### WORK REQUIRED
Copy the material from its beginning through the line containing "click(85, 41)", both included, exactly as it appears.

○ ○ ○

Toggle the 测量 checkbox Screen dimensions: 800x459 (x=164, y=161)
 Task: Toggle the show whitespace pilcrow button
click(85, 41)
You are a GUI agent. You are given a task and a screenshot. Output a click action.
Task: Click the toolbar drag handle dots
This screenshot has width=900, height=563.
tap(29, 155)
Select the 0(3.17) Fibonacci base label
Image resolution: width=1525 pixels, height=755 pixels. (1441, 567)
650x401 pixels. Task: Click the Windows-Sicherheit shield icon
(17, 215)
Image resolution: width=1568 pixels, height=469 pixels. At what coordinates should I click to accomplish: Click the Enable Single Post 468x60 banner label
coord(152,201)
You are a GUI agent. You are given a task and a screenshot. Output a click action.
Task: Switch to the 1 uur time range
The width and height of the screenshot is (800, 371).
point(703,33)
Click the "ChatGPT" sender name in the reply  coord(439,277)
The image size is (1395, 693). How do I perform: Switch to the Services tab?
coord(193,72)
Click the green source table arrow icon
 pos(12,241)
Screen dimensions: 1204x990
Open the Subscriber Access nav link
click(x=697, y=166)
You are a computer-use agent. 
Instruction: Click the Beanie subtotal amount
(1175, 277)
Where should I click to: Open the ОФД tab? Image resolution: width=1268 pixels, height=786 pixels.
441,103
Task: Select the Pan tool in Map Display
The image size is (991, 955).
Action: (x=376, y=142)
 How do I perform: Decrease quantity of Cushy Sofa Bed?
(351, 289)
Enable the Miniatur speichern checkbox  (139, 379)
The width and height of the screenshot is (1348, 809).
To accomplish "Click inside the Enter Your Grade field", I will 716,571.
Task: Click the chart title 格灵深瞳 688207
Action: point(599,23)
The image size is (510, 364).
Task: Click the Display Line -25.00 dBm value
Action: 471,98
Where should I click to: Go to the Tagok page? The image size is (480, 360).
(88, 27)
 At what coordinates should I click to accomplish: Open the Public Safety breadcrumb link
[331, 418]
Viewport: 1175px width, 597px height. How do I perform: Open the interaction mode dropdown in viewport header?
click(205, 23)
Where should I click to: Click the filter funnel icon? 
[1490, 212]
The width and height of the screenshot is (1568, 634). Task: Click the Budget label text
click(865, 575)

○ ○ ○

### REPLY TO THE EXERCISE
Toggle the 测量 checkbox Screen dimensions: 800x459 (x=164, y=161)
 Task: Toggle the show whitespace pilcrow button
click(85, 41)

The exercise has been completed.